Régulation des marchés : L’UEMOA promeut la culture de la concurrence en Afrique de l’Ouest

À mesure que les économies ouest-africaines s’intègrent davantage aux marchés régionaux et internationaux, la question de la concurrence devient un enjeu central de la transformation économique. C’est dans ce contexte que s’est ouvert, ce mardi 10 mars à Dakar, un séminaire national de trois jours consacré au droit et à la politique de concurrence visant à renforcer la compréhension et l’application des règles encadrant le fonctionnement des marchés au sein de l’Union économique et monétaire ouest-africaine (UEMOA).
Par Bacary DABO
Organisé dans le cadre du Programme d’appui à la concurrence et à la sécurité des produits de consommation (PACoSPro), financé à hauteur de plus de trois milliards de FCFA sur 40 mois par l’Union européenne, l’atelier de Dakar entend sensibiliser les acteurs économiques aux enjeux d’une concurrence saine et équitable.
Dans une économie de marché, la concurrence correspond à la rivalité entre entreprises cherchant à gagner la préférence des consommateurs. Cette dynamique joue un rôle essentiel dans l’amélioration de la qualité des produits, la baisse des prix et la stimulation de l’innovation. Selon le représentant résident de l’UEMOA au Sénégal, la promotion d’une concurrence effective constitue un levier majeur pour renforcer la compétitivité des entreprises régionales et améliorer le bien-être des consommateurs. En incitant les entreprises à accroître leur productivité et à investir davantage, elle contribue également à une allocation plus efficace des ressources économiques.

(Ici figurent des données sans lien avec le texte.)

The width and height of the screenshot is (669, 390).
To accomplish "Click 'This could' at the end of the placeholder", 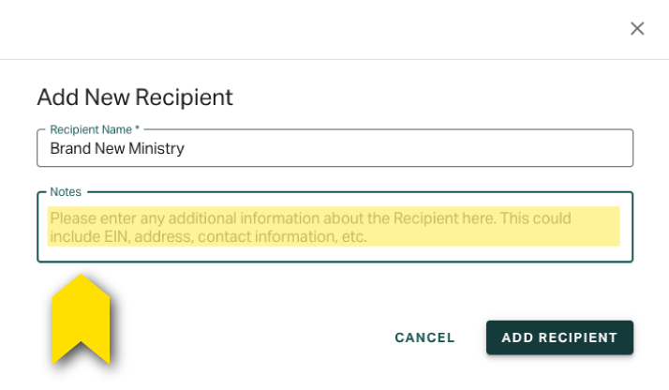I will 535,218.
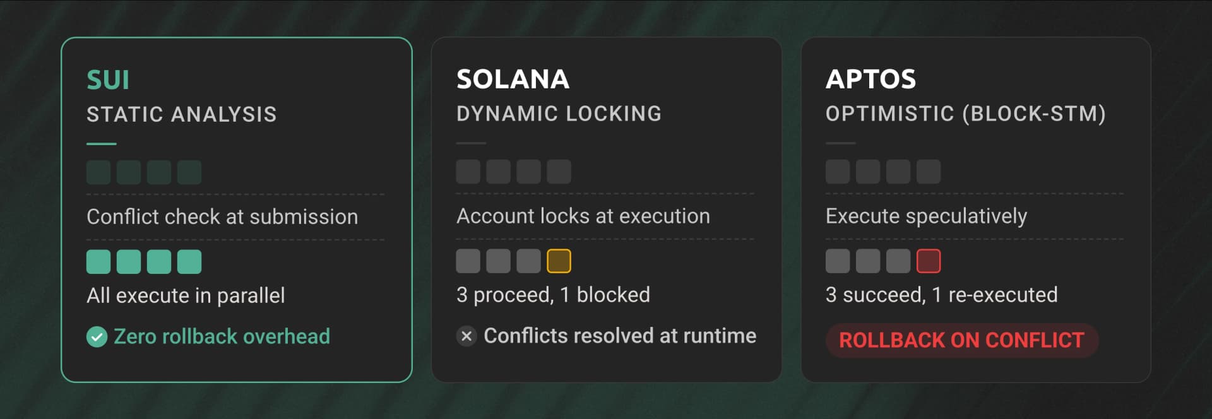Select the SOLANA card heading
The height and width of the screenshot is (419, 1212).
pos(513,80)
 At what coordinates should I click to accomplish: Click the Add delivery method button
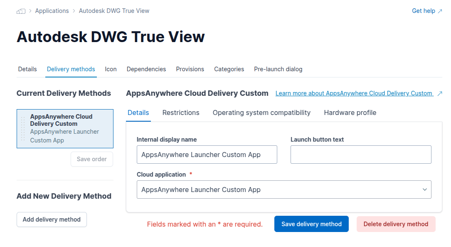[x=52, y=220]
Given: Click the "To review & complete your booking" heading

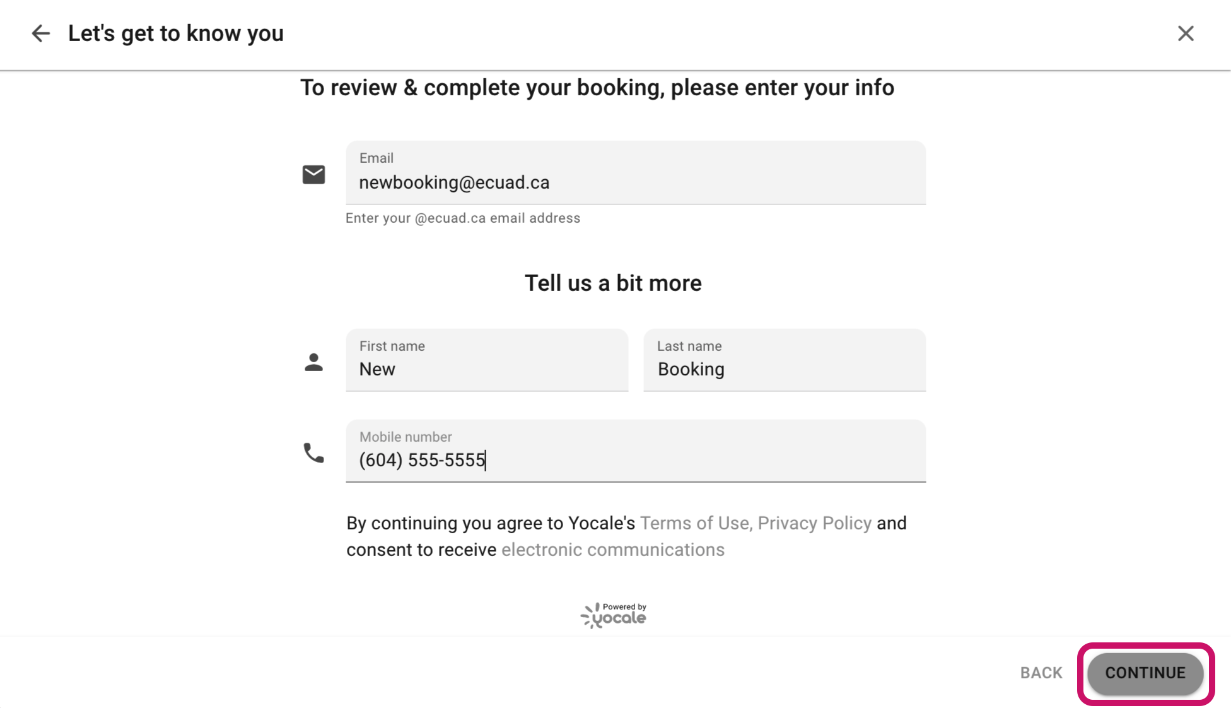Looking at the screenshot, I should pos(597,88).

Dans un contexte marqué par la mondialisation, l’évolution rapide des technologies et l’intensification de l’intégration régionale, garantir un marché ouvert et équitable apparaît désormais comme une nécessité stratégique pour les États membres de l’Union. Le Sénégal, à l’instar des autres pays de l’UEMOA, s’inscrit dans un cadre régional de régulation de la concurrence. Ce dispositif repose sur une coopération étroite entre les autorités nationales et la Commission.
Pour Seydina Abou Bakar Ndiaye, secrétaire général du ministère de l’Industrie et du Commerce, ce séminaire constitue une opportunité de renforcer cette coordination institutionnelle. « Dans les pays où les règles de concurrence sont claires, prévisibles et transparentes, cela permet d’attirer davantage d’investissements étrangers directs », a-t-il expliqué à l’ouverture des travaux.
La politique de concurrence ne se limite donc pas à une question juridique. Elle se situe au cœur des politiques de développement économique et d’amélioration de l’environnement des affaires. Au Sénégal, cette démarche s’inscrit notamment dans l’agenda national de transformation économique Sénégal 2050, qui vise la construction d’une économie plus compétitive et diversifiée.
Croisade contre les pratiques anticoncurrentielles
Malgré les avancées institutionnelles, plusieurs obstacles continuent de freiner le développement d’une concurrence pleinement effective dans la région. Parmi les pratiques anticoncurrentielles figurent notamment les ententes entre entreprises visant à fixer les prix ou à se partager les marchés ; les abus de position dominante, lorsque certains acteurs utilisent leur pouvoir de marché pour évincer leurs concurrents ; ainsi que certaines concentrations économiques susceptibles de réduire la concurrence sur un marché donné.
Ces comportements peuvent entraîner une hausse artificielle des prix, une baisse de la qualité des produits et un ralentissement de l’innovation. D’où la nécessité de renforcer les mécanismes de surveillance et d’application des règles de concurrence afin de garantir un fonctionnement plus transparent des marchés.
Ainsi, l’un des objectifs majeurs du séminaire organisé au Sénégal consiste à élargir la culture de la concurrence au-delà des seuls cercles institutionnels. La mise en œuvre du programme PACoSPro bénéficie du soutien financier de l’Union européenne, à hauteur de plus de 3 milliards de francs CFA (5 millions d’euros). Ce programme vise à renforcer les capacités institutionnelles en matière de concurrence et à promouvoir la protection des consommateurs en Afrique subsaharienne.
Pour les partenaires européens, l’amélioration du cadre concurrentiel constitue un élément clé pour favoriser l’intégration économique régionale et stimuler la compétitivité des entreprises africaines.